First, you need to determine if this is actually a good time to pay off your mortgage. It seems like a no-brainer. I mean, who wants this huge debt looming over their head every month? But, what about your other debts? High-interest credit cards or personal loans, for example. And what about an emergency fund? If you don't have a cache of three to six months' wages stashed away, you might want to build that up before tackling an early mortgage pay off. The same goes with high-interest debt. Consider taking care of these things first.
Also, check with your lender to find out if they charge a penalty for paying off your mortgage early. (Some do, some don't.) Then, ask them if they accept extra payments any time of the year or if they relegate them only to specific times of the year. This should help you determine whether or not this will be worth it right now.
How to Pay Off Your Havasu Home Loan Early
Consider turning your 30-year fixed-rate loan into a 15-year loan. Why? Let's say you bought your Havasu home in June 2017. You paid $220,000 with a 4% interest rate. Your monthly payment comes out to about $1050 (including interest). If you continued paying that amount each month, you'll have paid a total of $158,113 in interest alone. Switch over to a 15-year loan today on your current mortgage balance of $215,000 (for example) at 4.15% and your new payment comes to $1607 per month. While $550 per month might sound high, it really isn't when you consider what you save. Not only will you pay it off 14 years early, but you'll also save almost $84,000 in interest. Of course, you'll also have to pay loan fees to refinance. So, there's that cost to factor into the equation as well. Talk to your lender for a better picture of how this might affect you.

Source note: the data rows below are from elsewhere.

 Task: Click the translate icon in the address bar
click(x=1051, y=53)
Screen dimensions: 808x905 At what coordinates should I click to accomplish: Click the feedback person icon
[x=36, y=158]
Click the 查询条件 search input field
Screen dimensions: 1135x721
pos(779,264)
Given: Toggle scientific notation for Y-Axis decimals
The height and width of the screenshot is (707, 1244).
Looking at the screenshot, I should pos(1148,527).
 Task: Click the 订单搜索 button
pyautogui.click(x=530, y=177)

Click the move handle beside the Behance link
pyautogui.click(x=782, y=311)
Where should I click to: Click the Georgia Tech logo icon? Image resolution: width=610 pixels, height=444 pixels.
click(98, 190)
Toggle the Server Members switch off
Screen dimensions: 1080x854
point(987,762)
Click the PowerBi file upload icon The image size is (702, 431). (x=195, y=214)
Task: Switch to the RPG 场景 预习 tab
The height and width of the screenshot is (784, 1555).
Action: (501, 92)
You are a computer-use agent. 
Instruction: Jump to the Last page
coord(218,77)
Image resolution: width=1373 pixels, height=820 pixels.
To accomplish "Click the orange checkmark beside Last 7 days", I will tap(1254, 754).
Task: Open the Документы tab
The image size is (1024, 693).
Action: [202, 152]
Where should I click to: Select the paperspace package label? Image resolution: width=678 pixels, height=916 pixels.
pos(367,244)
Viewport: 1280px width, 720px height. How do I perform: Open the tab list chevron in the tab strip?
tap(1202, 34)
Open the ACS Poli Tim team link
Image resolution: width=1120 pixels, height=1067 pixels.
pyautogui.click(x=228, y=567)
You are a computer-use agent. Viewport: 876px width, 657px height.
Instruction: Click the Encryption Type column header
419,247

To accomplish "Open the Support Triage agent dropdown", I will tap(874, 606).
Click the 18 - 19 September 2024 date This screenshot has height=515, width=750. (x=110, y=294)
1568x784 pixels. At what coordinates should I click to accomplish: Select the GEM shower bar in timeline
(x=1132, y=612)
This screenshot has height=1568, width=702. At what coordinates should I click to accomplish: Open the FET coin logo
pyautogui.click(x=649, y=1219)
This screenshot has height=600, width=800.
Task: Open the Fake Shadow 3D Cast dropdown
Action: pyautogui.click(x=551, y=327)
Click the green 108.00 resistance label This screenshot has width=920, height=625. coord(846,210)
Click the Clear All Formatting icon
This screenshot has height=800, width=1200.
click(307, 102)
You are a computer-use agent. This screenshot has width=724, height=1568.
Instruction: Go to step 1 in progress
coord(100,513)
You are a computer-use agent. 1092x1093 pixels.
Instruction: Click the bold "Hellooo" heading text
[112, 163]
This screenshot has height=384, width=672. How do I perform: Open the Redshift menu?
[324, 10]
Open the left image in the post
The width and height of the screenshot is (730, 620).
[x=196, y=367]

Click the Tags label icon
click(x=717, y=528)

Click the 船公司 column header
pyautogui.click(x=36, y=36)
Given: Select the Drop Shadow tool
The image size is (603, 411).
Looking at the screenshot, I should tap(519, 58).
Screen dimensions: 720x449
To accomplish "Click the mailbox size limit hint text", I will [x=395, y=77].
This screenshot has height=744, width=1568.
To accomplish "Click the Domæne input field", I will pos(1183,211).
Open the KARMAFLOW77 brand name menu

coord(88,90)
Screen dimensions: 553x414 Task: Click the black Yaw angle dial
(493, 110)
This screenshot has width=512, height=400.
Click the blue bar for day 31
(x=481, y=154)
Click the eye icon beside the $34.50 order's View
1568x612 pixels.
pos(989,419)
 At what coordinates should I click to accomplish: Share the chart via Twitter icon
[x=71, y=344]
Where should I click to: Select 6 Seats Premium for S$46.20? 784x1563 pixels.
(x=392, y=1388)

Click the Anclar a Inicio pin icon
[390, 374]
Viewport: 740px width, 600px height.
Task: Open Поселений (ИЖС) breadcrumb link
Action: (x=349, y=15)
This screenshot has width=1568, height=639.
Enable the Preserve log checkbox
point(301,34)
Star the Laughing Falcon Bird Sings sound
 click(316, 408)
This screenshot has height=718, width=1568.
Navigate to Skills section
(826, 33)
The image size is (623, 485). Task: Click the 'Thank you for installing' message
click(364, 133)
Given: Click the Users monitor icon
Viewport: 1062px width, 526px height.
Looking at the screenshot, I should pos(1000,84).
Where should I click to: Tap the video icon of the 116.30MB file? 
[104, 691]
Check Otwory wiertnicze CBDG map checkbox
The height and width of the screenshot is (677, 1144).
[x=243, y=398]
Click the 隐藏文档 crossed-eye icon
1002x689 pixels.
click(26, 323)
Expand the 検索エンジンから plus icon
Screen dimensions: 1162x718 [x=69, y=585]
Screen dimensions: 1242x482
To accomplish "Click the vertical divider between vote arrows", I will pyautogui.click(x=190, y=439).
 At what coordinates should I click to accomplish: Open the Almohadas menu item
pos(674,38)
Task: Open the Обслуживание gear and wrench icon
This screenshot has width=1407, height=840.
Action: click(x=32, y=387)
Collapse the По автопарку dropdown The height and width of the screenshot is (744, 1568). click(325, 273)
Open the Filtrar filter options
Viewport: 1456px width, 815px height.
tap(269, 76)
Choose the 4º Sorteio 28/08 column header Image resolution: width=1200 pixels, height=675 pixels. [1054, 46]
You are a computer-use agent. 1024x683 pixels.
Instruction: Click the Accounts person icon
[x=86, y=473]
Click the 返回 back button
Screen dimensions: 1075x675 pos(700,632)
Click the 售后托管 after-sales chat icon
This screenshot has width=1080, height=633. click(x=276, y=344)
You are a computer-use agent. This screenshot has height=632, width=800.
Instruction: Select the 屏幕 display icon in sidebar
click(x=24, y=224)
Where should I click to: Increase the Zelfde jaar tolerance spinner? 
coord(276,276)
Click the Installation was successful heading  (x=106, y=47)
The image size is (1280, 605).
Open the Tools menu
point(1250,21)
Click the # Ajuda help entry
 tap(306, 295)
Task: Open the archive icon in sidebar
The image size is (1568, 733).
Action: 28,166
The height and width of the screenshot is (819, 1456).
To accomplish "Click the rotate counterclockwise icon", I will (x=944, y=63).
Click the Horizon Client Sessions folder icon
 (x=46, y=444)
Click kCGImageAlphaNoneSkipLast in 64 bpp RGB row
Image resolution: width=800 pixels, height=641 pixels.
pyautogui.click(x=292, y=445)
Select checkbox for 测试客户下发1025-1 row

I understand that biting the bullet by committing to a new 15-year mortgage sounds a little scary for some people. Even with the tremendous savings in interest payments, it still might illicit panic when you think about coming up with that much more money each month. Instead, consider making an extra payment each year. To do so, you can either split your current payment into 12 equal parts and pay that each month (an extra $88 per month based on your current $1050 mortgage, for example). Or, you can split your monthly payment in half and pay that every two weeks. By the end of 12 months, you'll have made 13 payments. Thus, one extra payment each year. Just by doing that, you pay off your loan four to five years early and save thousands of dollars in interest.
Finally, whenever you receive "extra" money (a bonus at work, tax return, cash gift from family), send it off to your mortgage company to pay towards your Havasu home loan. In the memo line of your check, designate it for "principal only". Otherwise, your lender might divide it up between principal and interest like they do with your regular monthly payment. Due to the infrequency and varying amounts, it's much harder to predict how much faster you'll be able to pay off your mortgage loan. But, every little bit helps.